Oscar Rejlander
[Photographer, b. 1817, Sweden, d. 1875, London.]

 [Photography] is fair, open, and aboveboard. There is no sham about it—no pretensions to anything that is not desirable. And the world wouldn’t be without it, in all its branches—including the one I most practice, art-studies and details from the life. Though to me this branch of the art is unprofitable, yet it gives me pleasure. I live in it, if not by it. (1863) 
 But as there is no mind in the photographic picture, so according to some it cannot contain any new idea, pose, light, or expression capable of representing impressions produced on the human mind, and “not being the work of man” it must be, indirectly, the work of the devil... (1863) 
 I am tired of photography-for-the-public, particularly composite photographs, for there can be no gain and there is no honour, only cavil and misrepresentation. (1859) 

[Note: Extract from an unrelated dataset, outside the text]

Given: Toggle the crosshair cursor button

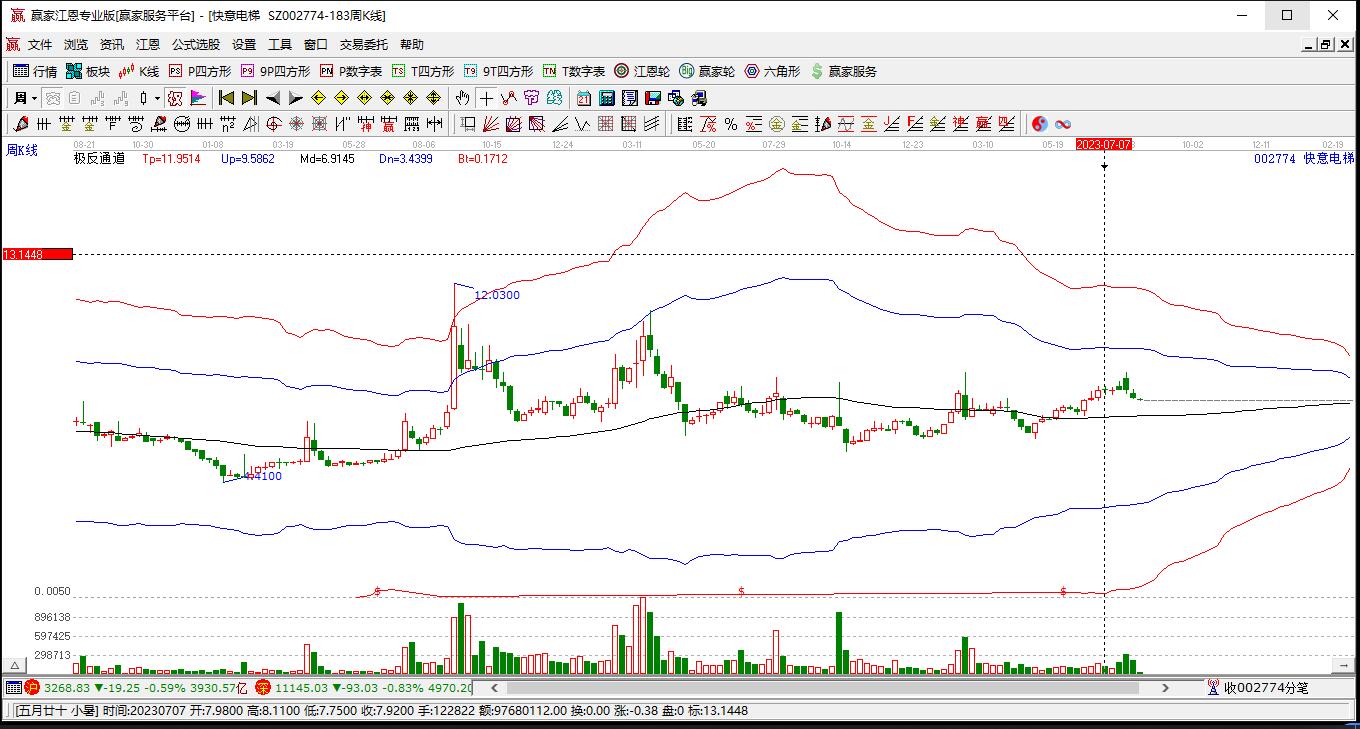Looking at the screenshot, I should point(486,98).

 The conception of a picture, the composition thereof, with the various expressions and postures of the figures, the arrangement of the draperies and costume, the distribution of light and shade, and the preserving it in one subordinate whole… require the same operations of mind, the same artistic treatment and careful manipulation, whether it be executed in crayon, grey-in-grey, paint of any description, or by photographic agency. (1858) 
 I believe photography will make painters better artists and more careful draughtsmen. You may test their figures by photography. In Titian’s Venus and Adonis, Venus has her head turned in a manner that no female could turn it and at the same time shows so much of her back. Her right leg also is too long. I have proved the correctness of this opinion by photography with variously shaped female models. (1863) 
 The same way a painter goes if he wishes to paint, a photographer must go if he wishes to make a composition photograph. The two go together; part here to meet again. Fine art consists of many parts, and a photographic composition commenced in this manner must contain many parts in common with art... (1863)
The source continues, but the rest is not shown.